Interstitial cells of Cajal

In the early 1990s, several studies reported on the requirement for an intact ICC network for normal gastrointestinal motility. Loss of ICC has been associated with several diseases, including chronic intestinal pseudo-obstruction and slow transit constipation. ICC generate an electric event known as the slow wave that sets the smooth muscle membrane potential, thereby regulating contractility. ICCs are also involved in cholinergic and nitrergic neurotransmission, with enteric nerves innervating both ICC and smooth muscle, and in mechanotransduction. Loss of ICC is the most common abnormality seen in diabetic gastroparesis. Loss of ICC was first reported in mouse models of diabetic gastroparesis, but it soon became apparent that loss of ICC is also seen in humans. The GpCRC study that reported on enteric nerve changes also studied the numbers of ICC and found that 50% of patients with diabetic gastroparesis had a significant decrease in the number of ICC. At an ultrastructural level, even when the number of ICC was not reduced there were significant changes to ICC and the surrounding stroma, with 95% (19/20) of patient tissue examined showing ICC abnormalities and a thick stroma separating ICC from smooth muscle cells and nerves. A protein key to the electrical function of ICC is Ano-1, a calcium-activated chloride channel. Ano-1 expression is altered in diabetic gastroparesis, and patients with diabetic gastroparesis have variants of Ano-1 different from those in diabetic patients without gastroparesis. These variants were associated with altered electrical activity of the ion channel, suggesting that even when structurally normal, the function of ICC may be impaired in diabetic gastroparesis.

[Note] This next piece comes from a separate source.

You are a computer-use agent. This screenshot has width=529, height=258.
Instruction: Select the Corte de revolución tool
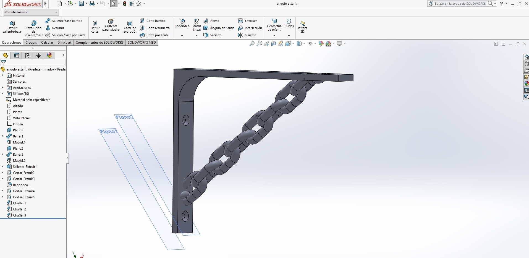(129, 26)
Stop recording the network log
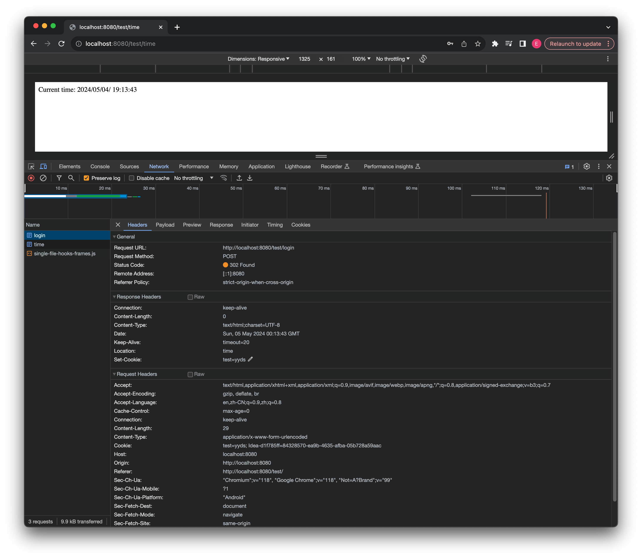The image size is (642, 559). (x=31, y=178)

Loss of ICC impairs gastric function. Loss of ICCs in diabetic gastroparesis is associated with disruption of the generation and propagation of electrical slow waves, resulting in gastric dysrhythmias. A decrease in frequency of the slow wave is referred to as bradygastria, with tachygastria referring to an increase in frequency. These changes are often transient, and both have been reported in diabetic gastroparesis with symptoms related to meals. Refractory diabetic gastroparesis was found to correlate with both loss of ICC and abnormal results in electrogastrogram. Animal studies have shown that not only the absolute number of ICCs leads to electrical dysrhythmias but also a patchy disruption of ICC networks may result in reentrant tachyarrhythmias as well as loss of generation of the slow waves resulting in bradyarrhythmias. A recent study reported severe ICC loss in 12 of 34 patients with refractory diabetic gastroparesis and correlated loss of ICC with abnormal results in electrogastrogram showing tachygastria. Loss of ICC is correlated with development of delayed gastric emptying, with a more severe loss of ICC associated with a more severe delay in gastric emptying.

Fibroblast-like cells

A recent addition to our understanding of the cell types required for normal gastric motor function is a type of interstitial cell with fibroblast-like ultrastructure that is referred to as fibroblast-like cells (FLCs). These cells were shown to have gap junctions with smooth muscle cells and to be close to but distinct from ICC. A distinct feature of this cell type is the high expression of SK3 (small conductance calcium-activated potassium channels type 3) channels and platelet-derived growth factor receptor α. FLCs are involved in enteric neurotransmission, specifically purinergic neurotransmission. Given that FLCs, like ICC, are involved in enteric neurotransmission and the number of ICCs is decreased in diabetic gastroparesis, the question was soon raised on whether FLCs are also altered in diabetic gastroparesis. The one study that addressed this question did not find any difference in the number or distribution of FLCs in diabetic gastroparesis, suggesting that diabetic gastroparesis is not due to structural changes to this cell type.